Part 22 - ASM Program 1 [Moving Immediate Data]

For a complete table of contents of all the lessons please click below as it will give you a brief of each lesson in addition to the topics it will cover. https://github.com/mytechnotalent/Reverse-Engineering-Tutorial

I appreciate everyone being patient as it has taken 21 lessons to get to our first ASM program however very necessary background had to be covered in order to fully understand where we begin when developing assembly language.

We are going to create 32-bit assembly programs as most malware is written in 32-bit mode in order to attack the maximum amount of systems possible. Keep in mind even though most of us ALL have 64-bit operating systems, 32-bit programs can run on them.

For the most part we have been working with Intel syntax when it comes to assembly however I am going to focus on the native AT&T syntax going forward. It is very easy to convert back and forth between Intel and AT&T syntax as I have demonstrated in prior tutorials.

Every assembly language program is divided into three sections:

1)Data Section: This section is used for declaring initialized data or constants as this data does not ever change at runtime. You can declare constant values, buffer sizes, file names, etc.

2)BSS Section: This section is used for declaring uninitialized data or variables.

3)Text Section: This section is used for the actual code sections as it begins with a global _start which tells the kernel where execution begins.

Critical to any development is the use of comments. In the AT&T syntax we use use the # symbol to declare a comment as any data after that symbol on a respective line will be ignored by the compiler.

Keep in mind, assembly language statements are entered in one statement per line as you do not have to end the line with a semicolon like many other languages. The structure of a statement is as follows:

[label] mnemonic [operands] [comment]

A basic instruction has two parts of which the first one is the name of the instruction or the mnemonic which is executed and the second part is the operands or parameters of the command.

Our first program will demonstrate how to move immediate data to a register and immediate data to memory.

Lets open VIM and create a program called moving_immediate_data.s and type the following:

To compile you type:

as –32 -o moving_immediate_data.o moving_immediate_data.s

ld -m elf_i386 -o moving_immediate_data moving_immediate_data.o

To run you type:

./moving_immediate_data

I would like to show you what it would look like in Intel syntax as well. Before we examine this part you will need to type sudo apt-get install nasm in a command prompt which will install the Netwide Assembler:

To compile you type:

nasm -f elf32 moving_immediate_data.asm

ld -m elf_i386 -o moving_immediate_data moving_immediate_data.o

To run you type:

./moving_immediate_data

Ok what the heck! There is no output! That is correct and you did not do anything wrong. Many of our programs will not actually do anything as they are not much more than sandbox programs that we will use in GDB for analysis and manipulation.

Next week we will dive into the GNU GDB debugger and see what is going on under the hood.

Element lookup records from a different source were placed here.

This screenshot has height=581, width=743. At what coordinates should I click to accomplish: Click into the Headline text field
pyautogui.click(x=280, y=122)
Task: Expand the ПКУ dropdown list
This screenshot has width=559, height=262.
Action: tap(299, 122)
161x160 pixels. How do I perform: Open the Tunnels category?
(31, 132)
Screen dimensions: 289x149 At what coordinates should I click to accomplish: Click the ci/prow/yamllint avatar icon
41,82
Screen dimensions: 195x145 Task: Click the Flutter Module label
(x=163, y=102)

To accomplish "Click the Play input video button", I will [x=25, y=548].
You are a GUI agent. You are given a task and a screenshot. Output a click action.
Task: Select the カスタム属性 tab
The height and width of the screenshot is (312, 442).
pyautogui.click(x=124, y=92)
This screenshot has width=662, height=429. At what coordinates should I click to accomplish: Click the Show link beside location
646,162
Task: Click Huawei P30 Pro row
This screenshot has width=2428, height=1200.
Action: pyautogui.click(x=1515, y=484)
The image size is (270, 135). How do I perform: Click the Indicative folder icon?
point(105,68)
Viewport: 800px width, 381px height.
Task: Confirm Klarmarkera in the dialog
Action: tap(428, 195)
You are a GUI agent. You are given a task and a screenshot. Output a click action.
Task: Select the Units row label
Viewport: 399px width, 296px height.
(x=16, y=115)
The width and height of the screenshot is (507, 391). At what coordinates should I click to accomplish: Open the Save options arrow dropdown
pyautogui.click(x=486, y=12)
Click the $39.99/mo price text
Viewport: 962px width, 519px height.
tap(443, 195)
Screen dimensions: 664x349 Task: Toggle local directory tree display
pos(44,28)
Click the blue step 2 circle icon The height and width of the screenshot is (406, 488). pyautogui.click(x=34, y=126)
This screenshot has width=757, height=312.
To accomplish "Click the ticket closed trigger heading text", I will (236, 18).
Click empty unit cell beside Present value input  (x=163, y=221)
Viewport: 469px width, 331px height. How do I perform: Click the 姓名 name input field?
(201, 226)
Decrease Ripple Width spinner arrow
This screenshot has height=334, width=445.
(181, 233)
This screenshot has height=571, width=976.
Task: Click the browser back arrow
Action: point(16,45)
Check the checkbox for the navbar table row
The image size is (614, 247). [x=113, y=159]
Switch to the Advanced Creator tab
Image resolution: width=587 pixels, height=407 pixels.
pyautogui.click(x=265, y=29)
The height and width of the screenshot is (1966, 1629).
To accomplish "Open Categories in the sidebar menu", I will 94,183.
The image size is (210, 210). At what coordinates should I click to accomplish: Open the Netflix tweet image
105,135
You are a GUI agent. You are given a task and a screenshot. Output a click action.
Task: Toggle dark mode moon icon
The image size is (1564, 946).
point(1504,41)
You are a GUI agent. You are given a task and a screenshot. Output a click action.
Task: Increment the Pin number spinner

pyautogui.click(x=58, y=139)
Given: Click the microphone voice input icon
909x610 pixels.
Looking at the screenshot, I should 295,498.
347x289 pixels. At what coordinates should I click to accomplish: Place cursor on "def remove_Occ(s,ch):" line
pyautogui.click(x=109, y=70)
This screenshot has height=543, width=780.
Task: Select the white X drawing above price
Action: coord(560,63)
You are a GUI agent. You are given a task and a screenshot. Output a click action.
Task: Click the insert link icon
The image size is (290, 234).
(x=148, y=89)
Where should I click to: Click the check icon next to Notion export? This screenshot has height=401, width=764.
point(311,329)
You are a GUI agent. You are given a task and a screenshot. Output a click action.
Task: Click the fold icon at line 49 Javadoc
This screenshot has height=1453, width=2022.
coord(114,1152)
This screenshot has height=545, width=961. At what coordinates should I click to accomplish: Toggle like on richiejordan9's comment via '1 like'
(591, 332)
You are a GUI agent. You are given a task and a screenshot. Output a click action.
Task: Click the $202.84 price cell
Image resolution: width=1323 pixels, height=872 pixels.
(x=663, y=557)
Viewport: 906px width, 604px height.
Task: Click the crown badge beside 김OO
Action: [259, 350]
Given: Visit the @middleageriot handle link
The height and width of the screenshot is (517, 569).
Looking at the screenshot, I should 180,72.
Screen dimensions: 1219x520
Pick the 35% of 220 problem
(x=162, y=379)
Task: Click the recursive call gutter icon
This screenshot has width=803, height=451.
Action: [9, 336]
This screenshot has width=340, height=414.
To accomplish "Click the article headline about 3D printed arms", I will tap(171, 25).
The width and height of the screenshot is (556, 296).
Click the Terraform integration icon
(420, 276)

I want to take some time and discuss the code at line 20 – 22 in the AT&T version and the Intel Syntax version as well. This set of instructions takes advantage of what we call a software interrupt. On line 20 in the AT&T Syntax, we movl $1, %eax meaning we move the decimal value of 1 into eax which specifies the sys_exit call which will properly terminate program execution back to Linux so that there is no segmentation fault. On line 21, we movl $0, %ebx which moves 0 into ebx to show that the program successfully executed and finally we see int $0x80.

Line 20 and 21 set up the software interrupt which we call on line 22 with the instruction int $0x80. Let’s dive into this a little deeper.

In Linux, there are two distinct areas of memory. At the very bottom of memory in any program execution we have the Kernel Space which is made up of the Dispatcher section and the Vector Table.

At the very top of memory in any program execution we have the User Space which is made up of The Stack, The Heap and finally your code all of which can be illustrated in the below diagram:

When we load the values as we demonstrated above and call INT 0x80, the very next instruction’s address in the User Space, ASM Code section which is your code, is placed into the Return Address area in The Stack. This is critical so that when INT 0x80 does its work, it can properly know what instruction is to be carried out next to ensure proper and sequential program execution.

Keep in mind in modern versions of Linux, we are utilizing Protected Mode which means you do NOT have access to the Linux Kernel Space. Everything under the long line that runs in the middle of the diagram above represents the Linux Kernel Space.

The natural question is why can’t we access this? The answer is very simple, Linux will NOT allow your code to access operating system internals as that would be very dangerous as any Malware could manipulate those components of the OS to track all sorts of things such as user keystrokes, activities and the like.

In addition, modern Linux OS architecture changes the address of these key components constantly as new software is installed and removed in addition to system patches and upgrades. This is the cornerstone of Protected Mode operating systems.

The way that we have our code communicate with the Linux Kernel is through the use of a kernel servies call gate which is a protected gateway between User Space where your program is running and Kernel Space which is implemented through the Linux Software Interrupt of 0x80.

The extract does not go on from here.